3. Neste contexto é crucial avaliar a ameaça de Bolsonaro, que fez uma breve carreira militar no fim da ditadura e entrou na política como deputado em 1991. Fez a sua carreira com uma retórica incendiária, elogiando a ditadura ou proclamando que Fernando Henrique Cardoso devia ser fuzilado por ter privatizado empresas estatais. Disse que Pinochet “devia ter matado mais gente”. Ou que “o erro da ditadura [militar brasileira] foi torturar e não matar”. Era uma técnica de captar a atenção e aparecer nas manchetes da imprensa através de provocações e bravatas. Mas, nessa altura, “ele era um marginal e praticamente considerado inofensivo”, recorda o sociólogo Ignacio Cano.

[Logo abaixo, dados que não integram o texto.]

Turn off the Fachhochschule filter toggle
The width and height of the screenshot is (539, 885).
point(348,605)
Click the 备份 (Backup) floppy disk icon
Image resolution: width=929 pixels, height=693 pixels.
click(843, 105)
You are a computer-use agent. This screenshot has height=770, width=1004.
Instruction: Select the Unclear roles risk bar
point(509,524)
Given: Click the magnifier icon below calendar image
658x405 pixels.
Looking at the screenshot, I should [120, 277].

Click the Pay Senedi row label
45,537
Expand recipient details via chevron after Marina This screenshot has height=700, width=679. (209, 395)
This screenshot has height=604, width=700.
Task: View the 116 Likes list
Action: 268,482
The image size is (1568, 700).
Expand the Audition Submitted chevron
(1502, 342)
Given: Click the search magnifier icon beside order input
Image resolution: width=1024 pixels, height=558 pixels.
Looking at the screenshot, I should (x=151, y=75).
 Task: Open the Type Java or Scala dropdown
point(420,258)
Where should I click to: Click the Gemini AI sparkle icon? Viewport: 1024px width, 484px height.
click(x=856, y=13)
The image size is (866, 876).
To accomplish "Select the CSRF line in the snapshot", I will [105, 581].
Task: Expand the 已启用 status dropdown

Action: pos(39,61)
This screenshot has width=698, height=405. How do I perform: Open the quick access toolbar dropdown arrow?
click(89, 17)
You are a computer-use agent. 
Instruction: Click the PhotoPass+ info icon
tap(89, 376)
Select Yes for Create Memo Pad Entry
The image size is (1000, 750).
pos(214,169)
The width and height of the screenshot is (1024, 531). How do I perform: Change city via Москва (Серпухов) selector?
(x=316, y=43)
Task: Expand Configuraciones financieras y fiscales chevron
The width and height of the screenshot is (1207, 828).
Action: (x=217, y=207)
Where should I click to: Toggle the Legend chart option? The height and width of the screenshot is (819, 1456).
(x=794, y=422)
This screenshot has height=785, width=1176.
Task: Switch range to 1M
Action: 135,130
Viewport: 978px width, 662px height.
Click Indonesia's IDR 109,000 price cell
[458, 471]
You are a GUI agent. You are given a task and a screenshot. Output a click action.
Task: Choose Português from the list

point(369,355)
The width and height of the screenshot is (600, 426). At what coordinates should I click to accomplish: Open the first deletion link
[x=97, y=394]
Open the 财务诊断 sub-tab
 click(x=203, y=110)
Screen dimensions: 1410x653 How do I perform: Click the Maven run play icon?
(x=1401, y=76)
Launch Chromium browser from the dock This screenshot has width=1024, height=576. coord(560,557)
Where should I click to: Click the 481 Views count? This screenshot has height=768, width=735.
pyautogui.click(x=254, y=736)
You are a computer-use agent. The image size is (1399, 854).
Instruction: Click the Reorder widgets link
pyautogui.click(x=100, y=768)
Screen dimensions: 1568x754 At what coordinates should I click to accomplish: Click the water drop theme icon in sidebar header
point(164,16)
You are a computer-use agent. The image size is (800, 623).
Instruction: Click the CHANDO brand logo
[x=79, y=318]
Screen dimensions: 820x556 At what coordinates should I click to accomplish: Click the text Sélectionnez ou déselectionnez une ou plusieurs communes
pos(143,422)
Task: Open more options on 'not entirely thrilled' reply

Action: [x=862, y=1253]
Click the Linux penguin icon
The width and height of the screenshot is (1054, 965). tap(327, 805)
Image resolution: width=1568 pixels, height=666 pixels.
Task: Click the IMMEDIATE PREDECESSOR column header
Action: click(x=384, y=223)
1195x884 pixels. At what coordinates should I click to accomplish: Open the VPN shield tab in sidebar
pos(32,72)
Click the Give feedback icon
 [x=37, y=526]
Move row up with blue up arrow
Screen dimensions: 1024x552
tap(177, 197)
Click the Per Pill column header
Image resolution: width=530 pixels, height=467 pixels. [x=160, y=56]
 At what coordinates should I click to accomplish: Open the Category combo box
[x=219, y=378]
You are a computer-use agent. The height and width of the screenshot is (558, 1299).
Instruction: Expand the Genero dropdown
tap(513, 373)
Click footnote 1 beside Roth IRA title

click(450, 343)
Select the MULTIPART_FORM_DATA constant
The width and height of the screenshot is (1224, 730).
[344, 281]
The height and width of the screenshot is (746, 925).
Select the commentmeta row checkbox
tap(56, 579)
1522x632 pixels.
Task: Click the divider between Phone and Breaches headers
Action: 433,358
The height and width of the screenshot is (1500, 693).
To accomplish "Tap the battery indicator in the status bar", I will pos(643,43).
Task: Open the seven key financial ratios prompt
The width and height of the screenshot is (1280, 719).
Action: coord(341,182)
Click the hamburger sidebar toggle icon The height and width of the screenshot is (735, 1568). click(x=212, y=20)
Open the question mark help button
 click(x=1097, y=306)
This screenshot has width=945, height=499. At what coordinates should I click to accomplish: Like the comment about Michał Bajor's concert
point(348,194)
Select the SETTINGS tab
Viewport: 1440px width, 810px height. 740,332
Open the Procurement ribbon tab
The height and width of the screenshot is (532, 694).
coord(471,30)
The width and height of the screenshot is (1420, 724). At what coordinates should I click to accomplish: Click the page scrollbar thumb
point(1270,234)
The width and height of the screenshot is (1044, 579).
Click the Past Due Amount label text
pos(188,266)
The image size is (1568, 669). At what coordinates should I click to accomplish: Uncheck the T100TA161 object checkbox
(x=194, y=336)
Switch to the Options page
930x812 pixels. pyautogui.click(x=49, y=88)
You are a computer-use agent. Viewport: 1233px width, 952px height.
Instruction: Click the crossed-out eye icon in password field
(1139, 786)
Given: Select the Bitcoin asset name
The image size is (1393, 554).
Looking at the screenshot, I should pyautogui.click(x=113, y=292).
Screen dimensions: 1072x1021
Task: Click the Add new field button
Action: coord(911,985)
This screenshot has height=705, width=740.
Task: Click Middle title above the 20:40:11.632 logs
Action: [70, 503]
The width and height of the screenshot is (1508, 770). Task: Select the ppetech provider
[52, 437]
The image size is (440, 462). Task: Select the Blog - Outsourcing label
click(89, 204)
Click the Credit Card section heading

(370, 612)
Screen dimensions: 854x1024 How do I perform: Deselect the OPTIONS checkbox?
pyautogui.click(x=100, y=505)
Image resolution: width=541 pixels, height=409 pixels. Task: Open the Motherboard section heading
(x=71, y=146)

Entretanto, o contexto mudou radicalmente. No plano internacional, faz parte de uma vaga que vai de Donald Trump a Viktor Orbán, do italiano Matteo Salvini ao filipino Rodrigo Duterte. A emergência desta tendência muda tudo. As bravatas passam a ser levadas à letra por uma parte da sociedade. A “direita dura” brasileira nunca teve verdadeira representação política desde o fim da ditadura. Agora, emerge Bolsonaro como líder de um bloco conservador radical e paladino de um “governo forte” e autoritário.

A circunstância transforma a bravata em ameaça e potencia as pulsões autoritárias e repressivas, hoje mais disseminadas na sociedade brasileira. Ele e o seu candidato a vice-presidente, general na reserva Hamilton Mourão, declaram querer uma revisão radical da Constituição, restringindo as liberdades civis. Mourão evocou também a possibilidade de as Forças Armadas fazerem “uma intervenção” se o sistema judicial não puder acabar com a corrupção política.

“No meio de crescentes crimes e contínuas revelações de corrupção, a candidatura de Bolsonaro oferece uma fórmula simples para os eleitores, enquanto atrai poderosos sectores empresariais com promessas de políticas económicas liberais e, acima de tudo, impede o retorno do partido de Lula e de seus planos de um maior papel do Estado na economia”, anota o politólogo Carlos Melo.

Quer isto dizer que não se pode esconder a possibilidade de Bolsonaro vencer. Até há pouco eram os candidatos “menos rejeitados”, como Geraldo Alckmin ou Ciro Gomes, que poderiam recolher o “voto útil” para travar o candidato do PT. Agora, há indícios de que Bolsonaro poderá assumir o papel de dique “anti-Lula”, captando o “voto útil” dos que querem evitar, a todo o custo, o regresso do PT ao poder.

4. Este quadro perverso cria um sentimento de alarme. “Aprendi a nunca subestimar a capacidade de o Brasil se sabotar”, disse um dia Murilo de Carvalho. O último número da Economist é dedicado ao Brasil: “A mais recente ameaça da América Latina.” Depois do atentado contra Bolsonaro, o Le Monde fez um editorial dramático: “Brasil, o naufrágio de uma nação.”

É precipitado anunciar o naufrágio da maior democracia da América Latina. O Brasil, no meio da indescritível confusão que os media nos transmitem, tem reservas de energia. É o que estará em jogo até 28 de Outubro. Mas, em qualquer cenário, os próximos tempos serão tempestuosos.